Starcher, J., concurring, in part, and dissenting, in part: I agree with the majority's
decision in the instant case to reverse the circuit court's dismissal order,
and to remand the case for further proceedings.
I disagree, however, with
the majority opinion's discussion of the law. The majority holds that if there
is an express understanding between an employee and an employer
regarding the payment or nonpayment of unused fringe benefits, that understanding
is essentially an enforceable contract between the parties.
In the instant case, the plaintiff
police officers allege they are entitled to be paid for unused sick leave
when they terminate their employment -- but the defendant city alleges it
has an unwritten policy that officers are never paid for unused sick leave.
The majority opinion concludes that this unwritten policy would be sufficient
to defeat the claim asserted by the Officers, if the record clearly
illustrated that the Officers were aware of the policy.

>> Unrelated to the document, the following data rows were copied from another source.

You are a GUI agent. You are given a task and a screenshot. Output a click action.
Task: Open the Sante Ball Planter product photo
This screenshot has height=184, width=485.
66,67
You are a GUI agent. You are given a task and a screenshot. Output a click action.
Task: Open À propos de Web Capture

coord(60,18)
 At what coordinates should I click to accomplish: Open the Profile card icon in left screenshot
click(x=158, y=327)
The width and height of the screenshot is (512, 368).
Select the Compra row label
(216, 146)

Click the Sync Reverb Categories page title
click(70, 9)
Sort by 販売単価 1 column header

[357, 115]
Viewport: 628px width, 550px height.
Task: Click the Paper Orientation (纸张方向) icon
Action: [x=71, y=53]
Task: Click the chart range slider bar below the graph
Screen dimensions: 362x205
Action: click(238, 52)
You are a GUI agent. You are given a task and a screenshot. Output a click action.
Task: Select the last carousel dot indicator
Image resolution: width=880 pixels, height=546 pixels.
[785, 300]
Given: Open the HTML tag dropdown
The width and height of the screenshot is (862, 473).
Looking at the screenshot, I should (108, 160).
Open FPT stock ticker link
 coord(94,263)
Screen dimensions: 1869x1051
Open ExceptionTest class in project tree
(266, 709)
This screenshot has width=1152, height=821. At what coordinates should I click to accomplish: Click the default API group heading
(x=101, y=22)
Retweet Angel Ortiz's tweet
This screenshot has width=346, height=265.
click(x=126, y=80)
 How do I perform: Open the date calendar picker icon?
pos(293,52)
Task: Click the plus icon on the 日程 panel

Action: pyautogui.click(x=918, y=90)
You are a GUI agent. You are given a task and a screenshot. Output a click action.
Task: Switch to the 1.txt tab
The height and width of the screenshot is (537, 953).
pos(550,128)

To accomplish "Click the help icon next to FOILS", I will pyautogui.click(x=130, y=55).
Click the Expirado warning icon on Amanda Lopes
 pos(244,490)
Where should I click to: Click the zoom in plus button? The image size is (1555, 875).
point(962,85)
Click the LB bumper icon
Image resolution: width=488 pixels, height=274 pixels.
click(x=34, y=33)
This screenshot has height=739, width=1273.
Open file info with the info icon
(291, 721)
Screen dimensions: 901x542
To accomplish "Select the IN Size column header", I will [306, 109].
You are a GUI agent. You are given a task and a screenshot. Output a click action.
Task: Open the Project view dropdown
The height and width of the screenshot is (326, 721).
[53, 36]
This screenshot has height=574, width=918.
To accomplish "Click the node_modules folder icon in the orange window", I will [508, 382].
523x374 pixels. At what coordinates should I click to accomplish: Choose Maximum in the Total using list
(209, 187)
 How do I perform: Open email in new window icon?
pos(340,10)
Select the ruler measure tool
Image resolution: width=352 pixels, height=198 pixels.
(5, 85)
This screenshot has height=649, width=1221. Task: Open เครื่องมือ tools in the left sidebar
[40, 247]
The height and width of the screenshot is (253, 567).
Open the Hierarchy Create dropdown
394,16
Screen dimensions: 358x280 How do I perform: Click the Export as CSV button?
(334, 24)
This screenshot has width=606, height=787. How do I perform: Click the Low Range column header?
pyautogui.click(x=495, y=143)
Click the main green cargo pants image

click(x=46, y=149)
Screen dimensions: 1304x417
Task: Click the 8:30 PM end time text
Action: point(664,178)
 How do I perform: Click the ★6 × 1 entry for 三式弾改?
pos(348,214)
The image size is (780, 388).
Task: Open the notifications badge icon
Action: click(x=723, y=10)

This conclusion is directly
contrary to the Wage Payment and Collection Act, because the Act plainly says
employer policies regarding pay must be written. The Act specifically says
that an employer's sick leave policy must be in writing, so as
to spare workers from trying to hit an ever-moving target. Robertson v.
Opequon Motors, Inc., 205 W.Va. 560, 566, 519 S.E.2d 843, 849 (1999) (per
curiam). W.Va. Code, 21-5-9 [1975] states that:
Every person, firm and corporation
shall: . . .
(3) Make available to his
employees in writing or through a posted notice maintained in a place accessible
to his employees, employment practices and policies with regard to vacation
pay, sick leave, and comparable matters.
It is undisputed in this case
that the City of Princeton's policy regarding sick leave -- that it never
paid sick leave to an employee whose job terminated -- was unwritten. That
means the policy was in violation of law, and should be unenforceable. Yet
the majority suggests that because many police officers knew about the unwritten
policy through word of mouth, this breach of the law is excusable.
If we do not hold that the
sanction for failing to put an employment policy in writing is that the policy
will be unenforceable, then what sanction will an employer face for not complying
with the law? The majority opinion does not answer this pressing question,
which is plainly raised by the record.
I reiterate my belief, as
I stated in my separate opinion in Ingram v. City of Princeton, 208
W.Va. 352, ___, 540 S.E.2d 569, 575 (2000) (Starcher, J., concurring in part
and dissenting in part), that when the City of Princeton chose to redefine
wages in its unwritten policy to exclude sick leave from fringe
benefits payable to the employee upon termination of their employment, it refused to pay its police officers a
fringe benefit for which they worked and that they earned. This refusal to
pay the officers the wages they earned through the use of an unwritten policy
plainly violates the Act.
I therefore concur with the
majority's opinion reversing the circuit court's dismissal order, but I respectfully
dissent to the majority's discussion of the law. I am authorized to state
that Justice McGraw joins in this separate opinion.